Para Guimarães[23], após a Primeira Guerra Mundial intensificaram-se os movimentos destinados a debater a importância de desenvolver, entre as jovens gerações, o respeito à pessoa humana e os sentimentos de solidariedade e fraternidade. Pedagogos e educadores se dedicaram a tarefa de organizar métodos destinados ao cultivo de uma prática social não-violenta, que garantisse a convivência pacífica. Para os pensadores dos novos movimentos, os referenciais da educação tradicional esculpiam no coração das crianças os referencias da competição, da apropriação, da hierarquia e do controle sendo que, desta forma, favoreciam a violência e a guerra.
“Vivemos hoje em um momento da história da humanidade no qual, de uma maneira ou de outra, muitas nações declararam a democracia como sua forma preferida de governo, a atual prática da democracia como uma coexistência neomatrística responsável, no respeito mútuo e no respeito à natureza que implica a sua realização, permanece em muitas das nações como um mero desejo literário, ou só é realizada de modo parcial. Isso se deve à sua negação direta ou indireta, por meio de uma longa história política de conversações recorrentes de apropriação, hierarquia, dominação, guerra e controle”.[24]
A cultura da paz corresponde a um movimento que teve início com a instituição da Pesquisa da Paz, em 1948, e se propagou com a divulgação do periódico The Peace Journal, em 1964, com o intuito de superar o conceito tradicional atribuído à paz e relacionado, de forma equivocada na concepção dos redatores do jornal, como um estado de inação humana. A paz, ao contrário, suscitaria grandes esforços, ações e movimentos por parte da humanidade, talvez maiores do que a forma violenta de resolução de conflitos, que representa a sua antítese. [25] A Unesco desenvolve projetos e dissemina movimentos com a finalidade de aumentar a compreensão dos indivíduos a respeito do seu potencial de interferência na construção de uma sociedade pacífica, com a “convicção de que as mentes humanas constituem o lugar privilegiado de erguer as defesas da paz”.

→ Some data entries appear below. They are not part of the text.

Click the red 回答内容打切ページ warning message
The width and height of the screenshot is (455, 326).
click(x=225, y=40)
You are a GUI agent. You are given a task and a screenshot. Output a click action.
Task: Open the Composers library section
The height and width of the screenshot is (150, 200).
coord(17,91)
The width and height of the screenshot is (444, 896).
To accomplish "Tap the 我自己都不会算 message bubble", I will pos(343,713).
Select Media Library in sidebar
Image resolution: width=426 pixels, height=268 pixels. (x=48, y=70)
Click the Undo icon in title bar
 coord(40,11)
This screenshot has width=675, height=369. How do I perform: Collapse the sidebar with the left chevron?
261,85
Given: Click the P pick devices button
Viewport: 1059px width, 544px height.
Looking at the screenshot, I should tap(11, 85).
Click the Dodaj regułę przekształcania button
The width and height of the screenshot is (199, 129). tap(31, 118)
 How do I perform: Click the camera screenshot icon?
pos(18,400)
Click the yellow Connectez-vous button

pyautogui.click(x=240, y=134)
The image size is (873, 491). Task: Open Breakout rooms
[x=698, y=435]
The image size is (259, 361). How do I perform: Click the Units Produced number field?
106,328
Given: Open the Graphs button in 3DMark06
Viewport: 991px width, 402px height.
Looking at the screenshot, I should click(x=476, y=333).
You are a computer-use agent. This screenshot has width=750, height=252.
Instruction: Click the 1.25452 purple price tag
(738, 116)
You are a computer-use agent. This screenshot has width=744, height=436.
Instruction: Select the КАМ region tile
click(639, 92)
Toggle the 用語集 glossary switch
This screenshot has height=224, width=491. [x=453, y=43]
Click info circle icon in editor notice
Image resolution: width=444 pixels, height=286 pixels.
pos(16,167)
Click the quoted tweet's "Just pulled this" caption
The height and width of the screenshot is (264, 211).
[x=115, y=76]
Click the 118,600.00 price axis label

Ao abordar o tema da violência, Arendt[26] enfatiza que a estabilidade da prática violenta se atribui à ausência de ferramentas eficazes de resolução de conflitos. A autora refere que as concepções históricas e culturais são transmitidas, de geração para geração, como exemplos a serem seguidos inquestionavelmente. Considerando que a violência é identificada com recorrência nos fatos históricos narrados e estudados pelas novas gerações, ela é assimilada, como algo inerente à vida em sociedade. Para a autora, “a prática da violência, como toda ação, muda o mundo, mas s mudanças mais provável é para um mundo mais violento”. [27] A educação para a paz, todavia, pretende inverter essa lógica e construir a cultura da prática social não-violenta, com a disseminação de uma nova percepção sobre as ações humanas.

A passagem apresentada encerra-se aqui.